Unfortunately it doesn't work like that, and we're like 50 years past the stage of huffman coding.
Compression-wise it would be _always_ better to just use arithmetic coding instead of huffman.
And reducing the size of input data won't necessarily also allow for better compression.
Consider this example:
Code:
768,771 BOOK1
261,220 BOOK1.7z
216,021 BOOK1.pmd
184,121 BOOK1.paq8px197
643,220 BOOK1_no_space
252,976 BOOK1_no_space.7z
219,554 BOOK1_no_space.pmd
199,364 BOOK1_no_space.paq8px197
BOOK1 is a plaintext english book. I removed the spaces from it and compressed both original and no-space version with some compressors.
.7z uses LZ77 compression (LZMA2 to be specific), which has no real context model, so it behaves as expected - less bytes on input, less on output.
But simple PPM statistical model in .pmd adds redundancy instead, and complex model in paq8 adds even more.
This happens because spaces were actually useful as context, and removing them actually added noise to the information contained in the file.
I'm quite sure that similar stuff would happen if we'd try to naively replace word patterns with some codes
(or even just remove the patterns from the main file, and add the necessary information to some secondary file).
Removing words from text breaks all kinds of structures, so statistical model would mispredict the "future" data at the point of replacement,
then would apply incorrect statistics at all following occurrences of "breakpoint contexts".
Beneficial replacements are actually possible, but you have to be careful to preserve the structure of the data
(at least types of structure visible to compressor's model).
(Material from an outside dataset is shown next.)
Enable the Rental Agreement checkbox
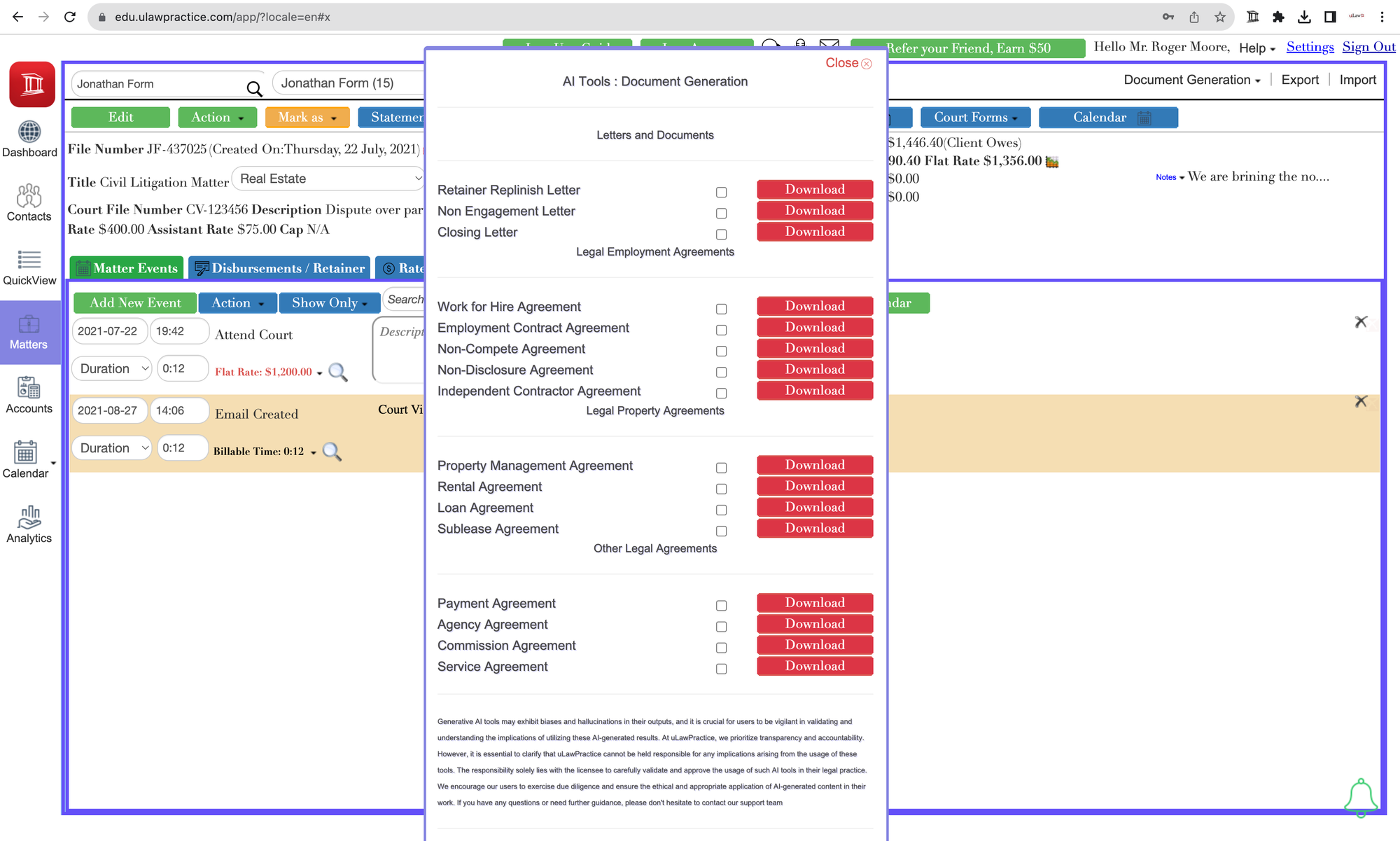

https://encode.su/threads/3072-contr...p-tools-for-HP
I suppose, making a model which would take into account the "breakpoints" and work around them
should be also possible, but its like deciding to add "breaking encryptions" when trying to write a compressor -
sure, this feature can be useful in some cases (including better compression of encrypted files),
but normally it is simply not relevant for the main purpose, but makes the programming 10x harder.